#### [Problem to solve]
Every line below from the one containing "lienhe@datob.com.vn (364, 2501)" through the one containing "Powered by Ghost (187, 1782)" must be transcribed exactly. Omit all lines outside that stretch.

#### [Data supplied]
■ ■ ■ ■ ■

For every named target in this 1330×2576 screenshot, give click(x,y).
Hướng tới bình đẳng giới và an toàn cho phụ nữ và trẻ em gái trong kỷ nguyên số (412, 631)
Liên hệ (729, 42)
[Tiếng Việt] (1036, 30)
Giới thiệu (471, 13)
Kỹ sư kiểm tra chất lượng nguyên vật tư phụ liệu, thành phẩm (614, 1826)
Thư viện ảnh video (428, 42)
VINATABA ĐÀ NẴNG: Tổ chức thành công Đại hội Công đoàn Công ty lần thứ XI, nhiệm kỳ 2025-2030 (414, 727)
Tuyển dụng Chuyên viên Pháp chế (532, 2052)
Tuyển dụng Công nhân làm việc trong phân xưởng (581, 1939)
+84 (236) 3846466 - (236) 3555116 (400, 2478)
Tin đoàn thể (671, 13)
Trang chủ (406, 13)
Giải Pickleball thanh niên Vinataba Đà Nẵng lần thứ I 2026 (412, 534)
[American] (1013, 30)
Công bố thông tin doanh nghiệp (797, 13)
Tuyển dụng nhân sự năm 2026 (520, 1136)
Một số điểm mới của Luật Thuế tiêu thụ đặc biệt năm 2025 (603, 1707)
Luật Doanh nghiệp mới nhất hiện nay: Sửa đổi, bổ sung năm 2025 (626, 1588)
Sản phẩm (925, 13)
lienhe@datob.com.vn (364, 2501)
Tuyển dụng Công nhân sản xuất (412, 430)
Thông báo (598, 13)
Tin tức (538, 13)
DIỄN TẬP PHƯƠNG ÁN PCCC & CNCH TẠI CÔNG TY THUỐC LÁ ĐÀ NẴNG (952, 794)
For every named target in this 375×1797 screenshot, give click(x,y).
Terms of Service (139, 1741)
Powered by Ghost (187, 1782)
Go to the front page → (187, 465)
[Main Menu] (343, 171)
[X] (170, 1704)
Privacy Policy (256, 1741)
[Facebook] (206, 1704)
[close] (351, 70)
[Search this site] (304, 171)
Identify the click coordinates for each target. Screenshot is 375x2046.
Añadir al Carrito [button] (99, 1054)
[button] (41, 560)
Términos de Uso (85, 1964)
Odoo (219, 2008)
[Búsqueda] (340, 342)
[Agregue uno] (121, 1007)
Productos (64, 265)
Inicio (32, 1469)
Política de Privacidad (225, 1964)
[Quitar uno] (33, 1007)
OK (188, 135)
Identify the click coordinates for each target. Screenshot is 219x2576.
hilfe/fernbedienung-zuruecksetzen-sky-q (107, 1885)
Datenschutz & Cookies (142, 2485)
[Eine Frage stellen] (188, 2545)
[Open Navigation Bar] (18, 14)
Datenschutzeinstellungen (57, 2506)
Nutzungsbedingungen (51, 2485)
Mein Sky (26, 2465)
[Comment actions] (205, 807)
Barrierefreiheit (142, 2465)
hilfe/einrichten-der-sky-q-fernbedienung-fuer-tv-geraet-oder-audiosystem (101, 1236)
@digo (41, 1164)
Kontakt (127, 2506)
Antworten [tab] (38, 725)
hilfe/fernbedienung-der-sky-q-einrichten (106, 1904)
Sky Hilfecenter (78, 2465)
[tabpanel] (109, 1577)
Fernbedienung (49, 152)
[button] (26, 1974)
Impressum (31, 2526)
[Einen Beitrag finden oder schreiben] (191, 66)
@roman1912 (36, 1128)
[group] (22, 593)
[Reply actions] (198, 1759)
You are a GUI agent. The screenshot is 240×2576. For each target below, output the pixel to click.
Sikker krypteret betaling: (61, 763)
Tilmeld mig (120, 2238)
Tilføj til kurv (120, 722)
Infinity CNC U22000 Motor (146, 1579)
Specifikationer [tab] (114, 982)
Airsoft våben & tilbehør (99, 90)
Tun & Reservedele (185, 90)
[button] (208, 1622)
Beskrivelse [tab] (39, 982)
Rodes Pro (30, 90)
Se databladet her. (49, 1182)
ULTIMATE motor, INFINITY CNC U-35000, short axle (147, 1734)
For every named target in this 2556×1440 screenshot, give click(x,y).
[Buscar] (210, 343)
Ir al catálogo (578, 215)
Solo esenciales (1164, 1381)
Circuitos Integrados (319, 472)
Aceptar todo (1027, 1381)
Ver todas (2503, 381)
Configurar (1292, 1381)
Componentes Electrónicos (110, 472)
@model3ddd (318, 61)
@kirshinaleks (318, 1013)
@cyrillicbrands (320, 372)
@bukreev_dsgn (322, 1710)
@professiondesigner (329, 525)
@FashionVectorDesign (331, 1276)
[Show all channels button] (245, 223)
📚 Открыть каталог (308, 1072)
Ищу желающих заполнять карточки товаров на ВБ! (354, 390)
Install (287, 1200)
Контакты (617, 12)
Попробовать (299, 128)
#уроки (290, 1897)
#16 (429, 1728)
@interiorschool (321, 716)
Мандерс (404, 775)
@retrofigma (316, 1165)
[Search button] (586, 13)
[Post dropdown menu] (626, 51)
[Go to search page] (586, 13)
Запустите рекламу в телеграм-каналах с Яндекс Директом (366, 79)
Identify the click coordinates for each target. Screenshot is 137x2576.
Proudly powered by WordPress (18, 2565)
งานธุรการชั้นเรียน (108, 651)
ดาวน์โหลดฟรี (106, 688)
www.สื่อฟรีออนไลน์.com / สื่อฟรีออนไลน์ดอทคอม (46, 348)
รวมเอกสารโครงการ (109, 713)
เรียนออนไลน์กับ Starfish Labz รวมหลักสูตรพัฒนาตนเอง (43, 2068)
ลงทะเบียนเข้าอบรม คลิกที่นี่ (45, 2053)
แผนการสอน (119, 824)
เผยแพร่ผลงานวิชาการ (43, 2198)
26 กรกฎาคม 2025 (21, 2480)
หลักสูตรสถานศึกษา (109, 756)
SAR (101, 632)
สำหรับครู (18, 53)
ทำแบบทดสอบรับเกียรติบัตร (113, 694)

■ ■ ■ ■ ■

#### [Your solution]
lienhe@datob.com.vn (364, 2501)
Tuyển dụng Công nhân sản xuất (412, 430)
Thông báo (598, 13)
Tin tức (538, 13)
DIỄN TẬP PHƯƠNG ÁN PCCC & CNCH TẠI CÔNG TY THUỐC LÁ ĐÀ NẴNG (952, 794)
For every named target in this 375×1797 screenshot, give click(x,y).
Terms of Service (139, 1741)
Powered by Ghost (187, 1782)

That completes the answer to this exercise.